Política como cuidado
25/07/2002
- Opinión
Grande parte da atividade política atual se ordena a chegar ao poder e
uma vez no poder, a promover reeleição. Deforma-se assim a natureza da
política como busca comum do bem comum. Pior, ela se coloca para além do
bem e do mal. Só faz o bem quando possível e o mal sempre que
necessário. Mas importa denunciar: trata-se do exercício perverso do
poder político. Max Weber em seu famoso texto A Política como Vocação já
nos havia advertido:"Quem faz política busca o poder. Poder, ou como
meio a serviço de outros fins ou poder por causa dele mesmo, para
desfrutar do prestígio que ele confere". Esse último modo de poder
político foi exercido historicamente por nossas elites a fim de se
beneficiar dele, esquecendo o sujeito de todo o poder que é o povo.
Precisamos resgatar o poder como meio a serviço de objetivos humanos. Só
este é ético. É imperativo, pois, eleger políticos que não façam do
poder um fim em si e para seu proveito, mas uma mediação necessária para
realizar o bem comum, a partir de baixo, dos excluidos e marginalizados.

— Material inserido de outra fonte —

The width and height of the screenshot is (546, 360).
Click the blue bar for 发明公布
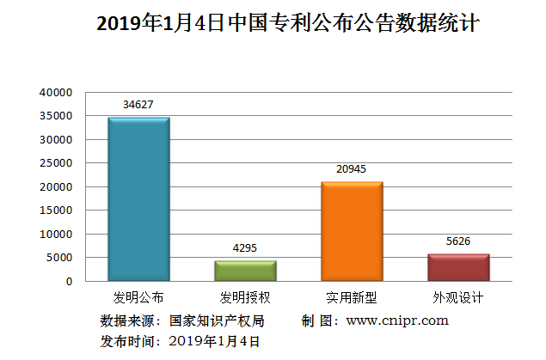[138, 199]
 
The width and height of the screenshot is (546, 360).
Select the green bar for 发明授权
[245, 271]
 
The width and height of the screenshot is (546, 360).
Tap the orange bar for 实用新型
[352, 231]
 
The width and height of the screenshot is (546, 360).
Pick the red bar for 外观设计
[458, 267]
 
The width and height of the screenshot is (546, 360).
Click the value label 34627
[138, 105]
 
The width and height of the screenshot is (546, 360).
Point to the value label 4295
[245, 248]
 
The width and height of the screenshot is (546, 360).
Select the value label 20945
[352, 169]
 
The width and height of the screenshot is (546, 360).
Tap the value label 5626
[458, 241]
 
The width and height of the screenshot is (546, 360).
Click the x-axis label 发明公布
[138, 299]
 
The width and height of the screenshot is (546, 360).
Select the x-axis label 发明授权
[245, 299]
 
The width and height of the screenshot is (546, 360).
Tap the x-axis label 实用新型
[352, 299]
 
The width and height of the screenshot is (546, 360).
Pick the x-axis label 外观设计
[458, 299]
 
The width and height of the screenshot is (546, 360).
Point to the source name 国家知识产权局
[217, 320]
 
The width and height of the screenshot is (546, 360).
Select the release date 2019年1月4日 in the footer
[214, 341]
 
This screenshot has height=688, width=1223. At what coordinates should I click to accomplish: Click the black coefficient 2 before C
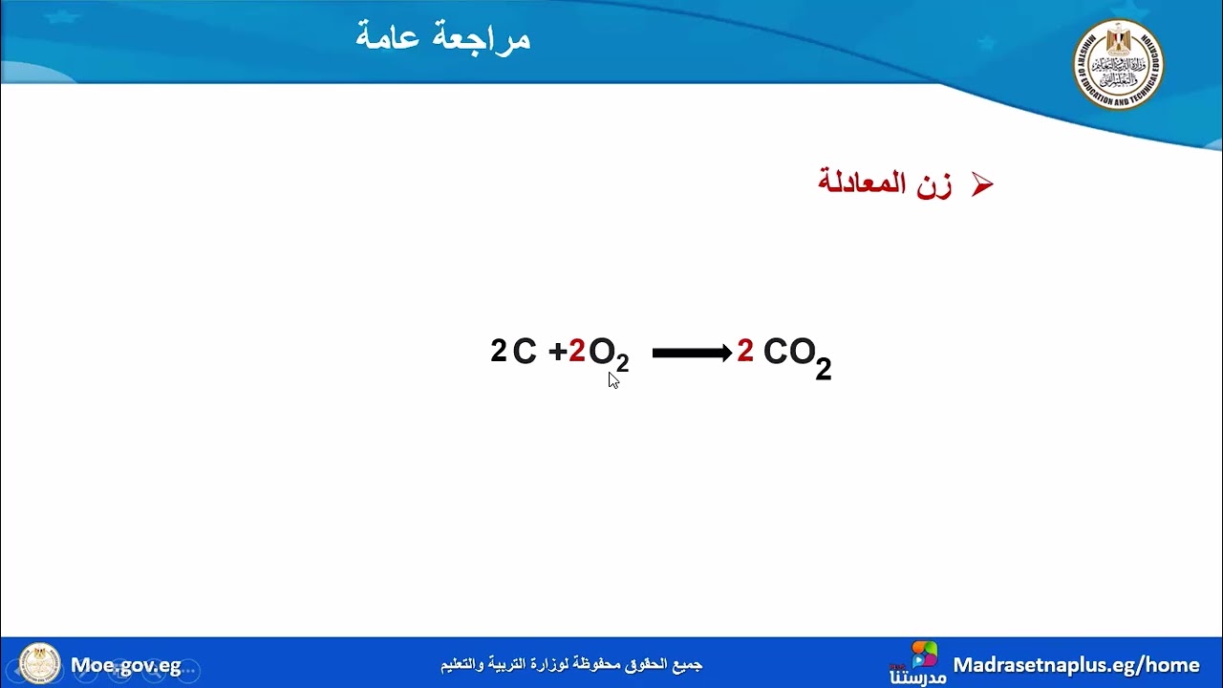[498, 351]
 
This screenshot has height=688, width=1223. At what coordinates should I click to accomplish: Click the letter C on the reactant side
[525, 352]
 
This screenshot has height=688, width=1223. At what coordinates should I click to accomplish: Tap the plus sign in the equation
[558, 352]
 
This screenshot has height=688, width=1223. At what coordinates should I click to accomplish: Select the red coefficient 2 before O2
[577, 352]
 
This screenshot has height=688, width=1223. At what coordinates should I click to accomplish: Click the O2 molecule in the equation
[608, 355]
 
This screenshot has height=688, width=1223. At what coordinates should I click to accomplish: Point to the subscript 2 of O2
[622, 363]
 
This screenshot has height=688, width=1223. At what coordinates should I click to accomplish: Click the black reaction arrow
[692, 353]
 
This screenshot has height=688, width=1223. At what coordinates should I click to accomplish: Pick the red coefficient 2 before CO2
[745, 351]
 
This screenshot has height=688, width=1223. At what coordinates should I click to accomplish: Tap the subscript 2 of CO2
[823, 368]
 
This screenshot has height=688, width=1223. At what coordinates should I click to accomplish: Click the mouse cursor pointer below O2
[613, 380]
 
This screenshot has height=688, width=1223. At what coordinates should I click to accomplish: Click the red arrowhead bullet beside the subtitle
[982, 185]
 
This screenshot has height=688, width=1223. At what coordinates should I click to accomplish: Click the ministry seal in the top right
[1117, 64]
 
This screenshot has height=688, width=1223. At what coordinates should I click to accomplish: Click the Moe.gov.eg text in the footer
[125, 665]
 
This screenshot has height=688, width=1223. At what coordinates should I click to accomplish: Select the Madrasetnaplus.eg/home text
[1076, 664]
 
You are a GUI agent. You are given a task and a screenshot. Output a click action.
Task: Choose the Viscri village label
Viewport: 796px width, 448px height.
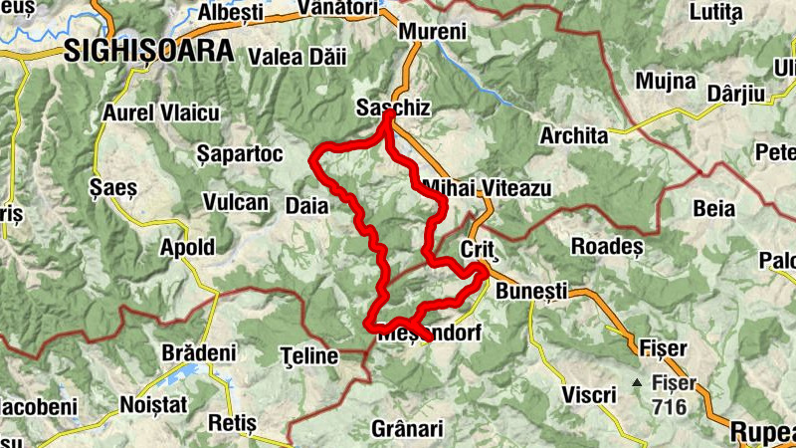tap(588, 395)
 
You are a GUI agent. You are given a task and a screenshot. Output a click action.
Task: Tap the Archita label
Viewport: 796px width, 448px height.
tap(573, 135)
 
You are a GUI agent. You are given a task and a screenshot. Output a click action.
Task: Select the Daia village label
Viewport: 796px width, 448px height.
tap(305, 204)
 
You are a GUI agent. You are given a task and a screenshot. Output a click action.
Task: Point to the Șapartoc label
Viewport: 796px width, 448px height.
tap(241, 154)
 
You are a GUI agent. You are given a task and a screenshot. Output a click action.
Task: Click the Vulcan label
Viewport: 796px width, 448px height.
tap(236, 203)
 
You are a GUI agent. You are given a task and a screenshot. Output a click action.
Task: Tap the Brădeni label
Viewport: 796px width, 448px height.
tap(199, 352)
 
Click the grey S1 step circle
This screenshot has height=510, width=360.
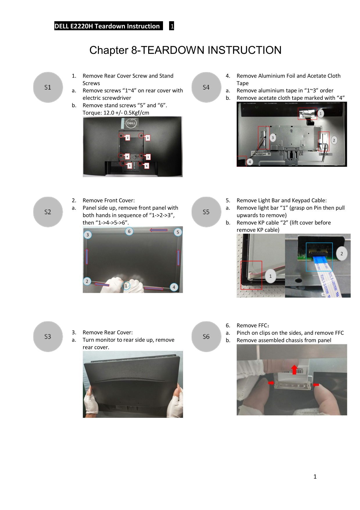(x=48, y=87)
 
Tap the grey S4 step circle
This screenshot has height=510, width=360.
(x=206, y=87)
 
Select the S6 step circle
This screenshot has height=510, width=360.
(x=206, y=336)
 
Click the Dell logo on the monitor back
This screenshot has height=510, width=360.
(x=131, y=123)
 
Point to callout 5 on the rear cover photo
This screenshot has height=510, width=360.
(x=130, y=166)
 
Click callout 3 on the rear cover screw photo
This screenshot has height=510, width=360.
(x=148, y=138)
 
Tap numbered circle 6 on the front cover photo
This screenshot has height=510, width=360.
(x=129, y=231)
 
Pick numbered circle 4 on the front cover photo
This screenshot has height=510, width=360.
(x=174, y=287)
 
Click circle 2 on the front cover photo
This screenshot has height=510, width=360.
(x=87, y=281)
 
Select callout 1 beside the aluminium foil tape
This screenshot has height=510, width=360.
(x=320, y=114)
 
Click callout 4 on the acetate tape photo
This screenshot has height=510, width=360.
(x=250, y=162)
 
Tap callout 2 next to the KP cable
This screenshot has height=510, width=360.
(x=342, y=254)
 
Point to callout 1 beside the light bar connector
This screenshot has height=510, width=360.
(x=271, y=276)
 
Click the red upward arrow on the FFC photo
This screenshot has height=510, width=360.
(x=294, y=369)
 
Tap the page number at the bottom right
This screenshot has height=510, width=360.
(x=315, y=477)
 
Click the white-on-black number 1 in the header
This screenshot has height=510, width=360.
(x=172, y=26)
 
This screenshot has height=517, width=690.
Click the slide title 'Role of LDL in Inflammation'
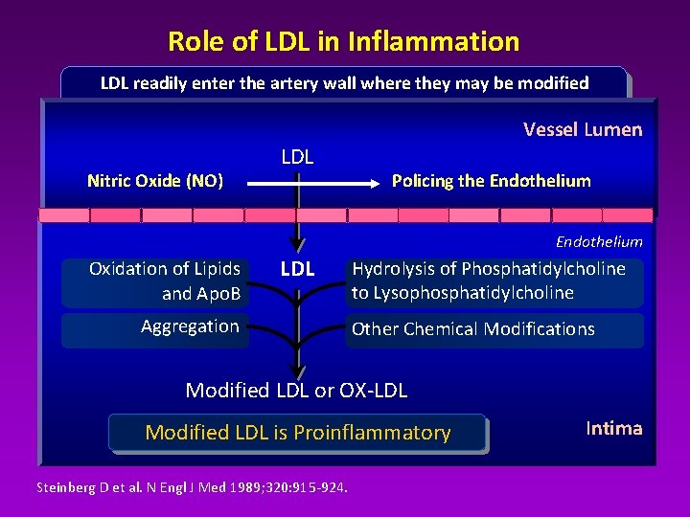pyautogui.click(x=343, y=41)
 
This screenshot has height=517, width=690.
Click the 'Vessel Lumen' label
pyautogui.click(x=582, y=129)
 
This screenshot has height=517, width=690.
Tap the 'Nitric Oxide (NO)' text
pyautogui.click(x=154, y=180)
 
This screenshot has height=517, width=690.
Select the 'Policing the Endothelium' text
pyautogui.click(x=491, y=180)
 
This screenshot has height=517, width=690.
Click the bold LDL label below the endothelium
pyautogui.click(x=297, y=269)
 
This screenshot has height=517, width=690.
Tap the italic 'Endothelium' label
pyautogui.click(x=598, y=241)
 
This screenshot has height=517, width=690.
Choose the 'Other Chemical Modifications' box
pyautogui.click(x=493, y=329)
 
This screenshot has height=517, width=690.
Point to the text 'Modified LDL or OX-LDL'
pyautogui.click(x=296, y=390)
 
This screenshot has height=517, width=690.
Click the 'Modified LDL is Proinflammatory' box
pyautogui.click(x=298, y=433)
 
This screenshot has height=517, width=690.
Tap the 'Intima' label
pyautogui.click(x=613, y=428)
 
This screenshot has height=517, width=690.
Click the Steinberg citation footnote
pyautogui.click(x=192, y=487)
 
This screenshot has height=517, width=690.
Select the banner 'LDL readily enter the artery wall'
pyautogui.click(x=344, y=82)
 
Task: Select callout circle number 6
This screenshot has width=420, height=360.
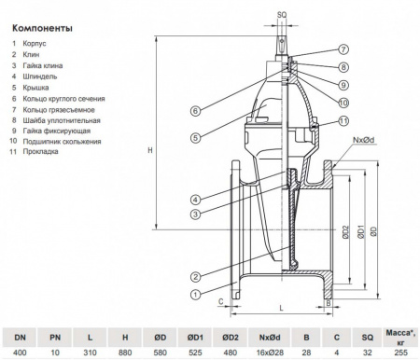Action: coord(194,111)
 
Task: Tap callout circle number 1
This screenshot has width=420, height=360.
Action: coord(194,294)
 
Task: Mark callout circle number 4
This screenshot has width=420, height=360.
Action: coord(194,200)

O páleo-cristianismo chamava a isso de liturgia que significava: serviço
ao povo, agradável a Deus.
É neste contexto que queremos recuperar a figura ímpar de político dos
tempos modernos, Mahatma Gandhi. Para ele, a política "é um gesto
amoroso para com o povo" que se traduz pelo cuidado com o bem-estar de
todos a partir dos pobres. Ele mesmo confessa:"Entrei na política por
amor à vida dos fracos; morei com os pobres, recebi párias como hóspedes,
lutei para que tivessem direitos políticos iguais aos nossos, desafiei
reis, esqueci-me das vezes que estive preso".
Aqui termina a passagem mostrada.